Determine how many lines in the records that follow hold the string "will". Only that number should be returned.

Listed records Start Marker

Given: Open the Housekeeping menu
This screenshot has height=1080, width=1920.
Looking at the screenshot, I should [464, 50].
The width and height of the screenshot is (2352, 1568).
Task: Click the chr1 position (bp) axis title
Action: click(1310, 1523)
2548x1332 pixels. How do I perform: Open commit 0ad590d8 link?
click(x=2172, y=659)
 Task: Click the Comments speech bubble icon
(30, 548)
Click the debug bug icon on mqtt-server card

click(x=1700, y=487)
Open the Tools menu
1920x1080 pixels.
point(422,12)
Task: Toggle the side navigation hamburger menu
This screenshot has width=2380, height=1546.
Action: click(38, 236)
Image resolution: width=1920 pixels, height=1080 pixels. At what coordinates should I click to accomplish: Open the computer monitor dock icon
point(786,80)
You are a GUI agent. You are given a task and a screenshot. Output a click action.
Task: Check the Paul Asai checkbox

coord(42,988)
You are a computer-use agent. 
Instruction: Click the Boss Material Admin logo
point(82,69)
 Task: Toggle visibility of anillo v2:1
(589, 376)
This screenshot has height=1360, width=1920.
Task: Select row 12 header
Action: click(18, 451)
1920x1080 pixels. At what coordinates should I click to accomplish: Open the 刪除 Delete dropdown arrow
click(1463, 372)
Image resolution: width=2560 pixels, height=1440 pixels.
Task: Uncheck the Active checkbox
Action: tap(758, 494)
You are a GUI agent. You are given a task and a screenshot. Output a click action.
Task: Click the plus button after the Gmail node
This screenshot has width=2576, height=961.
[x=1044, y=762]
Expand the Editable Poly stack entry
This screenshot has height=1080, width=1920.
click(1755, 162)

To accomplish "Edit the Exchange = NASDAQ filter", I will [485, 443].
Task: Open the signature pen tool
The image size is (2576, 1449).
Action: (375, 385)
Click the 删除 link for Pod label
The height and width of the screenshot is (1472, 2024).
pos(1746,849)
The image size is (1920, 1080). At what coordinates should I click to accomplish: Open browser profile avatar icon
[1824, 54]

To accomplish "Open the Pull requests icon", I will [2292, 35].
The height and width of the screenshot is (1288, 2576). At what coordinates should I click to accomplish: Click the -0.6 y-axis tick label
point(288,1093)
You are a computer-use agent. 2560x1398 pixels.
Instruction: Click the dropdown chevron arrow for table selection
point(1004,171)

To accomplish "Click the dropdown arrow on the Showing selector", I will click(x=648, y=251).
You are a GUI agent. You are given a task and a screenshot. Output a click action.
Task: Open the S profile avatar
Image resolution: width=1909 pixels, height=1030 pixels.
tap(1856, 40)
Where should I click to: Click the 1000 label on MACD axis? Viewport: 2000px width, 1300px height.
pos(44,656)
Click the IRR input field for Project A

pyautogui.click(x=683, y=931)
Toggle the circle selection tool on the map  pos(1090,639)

Listed records End Marker

__Answer for this exercise__:
3